• [Your objective]: Whenever a line of the data below holds the string "computer", copy that line.

• [Supplied information]:
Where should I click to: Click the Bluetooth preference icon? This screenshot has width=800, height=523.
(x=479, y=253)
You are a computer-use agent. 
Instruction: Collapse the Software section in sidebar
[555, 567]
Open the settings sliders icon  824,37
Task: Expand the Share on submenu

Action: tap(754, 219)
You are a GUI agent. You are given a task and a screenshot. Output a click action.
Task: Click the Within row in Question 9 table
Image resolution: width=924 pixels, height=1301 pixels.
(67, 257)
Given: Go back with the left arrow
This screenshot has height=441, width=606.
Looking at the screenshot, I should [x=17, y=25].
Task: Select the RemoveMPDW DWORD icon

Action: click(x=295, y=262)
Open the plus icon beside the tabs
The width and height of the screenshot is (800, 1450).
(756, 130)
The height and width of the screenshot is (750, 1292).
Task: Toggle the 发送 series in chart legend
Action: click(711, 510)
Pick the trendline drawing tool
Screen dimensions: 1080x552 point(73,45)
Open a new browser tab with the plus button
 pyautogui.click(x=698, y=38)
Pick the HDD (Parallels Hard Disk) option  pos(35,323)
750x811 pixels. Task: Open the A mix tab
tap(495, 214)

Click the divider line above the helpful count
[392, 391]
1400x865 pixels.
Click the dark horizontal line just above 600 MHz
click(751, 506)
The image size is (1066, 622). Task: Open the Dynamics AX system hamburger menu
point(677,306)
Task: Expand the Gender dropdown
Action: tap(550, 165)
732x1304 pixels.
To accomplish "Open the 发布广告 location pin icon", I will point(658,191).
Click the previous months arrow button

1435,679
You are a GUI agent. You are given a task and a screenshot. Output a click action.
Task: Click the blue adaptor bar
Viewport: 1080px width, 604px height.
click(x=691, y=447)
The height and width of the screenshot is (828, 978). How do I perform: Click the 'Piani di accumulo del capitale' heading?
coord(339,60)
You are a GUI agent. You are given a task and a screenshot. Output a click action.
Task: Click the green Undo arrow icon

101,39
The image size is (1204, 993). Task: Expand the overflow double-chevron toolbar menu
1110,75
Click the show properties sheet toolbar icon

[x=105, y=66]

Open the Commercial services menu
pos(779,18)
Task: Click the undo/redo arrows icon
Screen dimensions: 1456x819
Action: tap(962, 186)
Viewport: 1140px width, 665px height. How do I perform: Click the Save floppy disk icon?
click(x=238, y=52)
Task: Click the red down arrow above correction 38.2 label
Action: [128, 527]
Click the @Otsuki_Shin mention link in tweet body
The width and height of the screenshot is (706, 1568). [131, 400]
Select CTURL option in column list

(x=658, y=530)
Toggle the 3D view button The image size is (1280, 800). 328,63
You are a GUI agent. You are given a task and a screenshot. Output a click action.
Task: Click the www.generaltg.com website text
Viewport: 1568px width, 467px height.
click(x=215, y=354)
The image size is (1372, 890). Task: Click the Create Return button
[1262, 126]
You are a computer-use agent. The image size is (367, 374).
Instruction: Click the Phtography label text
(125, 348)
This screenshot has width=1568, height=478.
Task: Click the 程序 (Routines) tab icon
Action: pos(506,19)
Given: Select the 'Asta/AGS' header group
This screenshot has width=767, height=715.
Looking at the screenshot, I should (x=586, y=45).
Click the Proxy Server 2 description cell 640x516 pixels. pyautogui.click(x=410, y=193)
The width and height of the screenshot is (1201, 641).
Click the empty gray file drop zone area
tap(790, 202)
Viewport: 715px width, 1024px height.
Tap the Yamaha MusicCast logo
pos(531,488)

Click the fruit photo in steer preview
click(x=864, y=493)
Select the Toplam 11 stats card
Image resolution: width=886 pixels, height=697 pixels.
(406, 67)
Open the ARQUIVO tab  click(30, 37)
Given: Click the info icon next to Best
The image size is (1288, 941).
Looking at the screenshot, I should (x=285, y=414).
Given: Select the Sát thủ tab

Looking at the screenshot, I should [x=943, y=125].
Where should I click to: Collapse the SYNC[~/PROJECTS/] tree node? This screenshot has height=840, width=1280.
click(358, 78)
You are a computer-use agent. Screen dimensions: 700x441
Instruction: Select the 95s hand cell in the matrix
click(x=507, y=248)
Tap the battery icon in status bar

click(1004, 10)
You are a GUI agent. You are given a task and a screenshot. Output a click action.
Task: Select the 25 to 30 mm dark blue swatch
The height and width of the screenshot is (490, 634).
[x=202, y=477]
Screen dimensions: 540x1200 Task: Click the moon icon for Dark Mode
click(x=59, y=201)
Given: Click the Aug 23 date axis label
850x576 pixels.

• [Expected answer]:
You are a computer-use agent. 
You are a computer-use agent. The image size is (367, 374).
You are a computer-use agent. Screen dimensions: 700x441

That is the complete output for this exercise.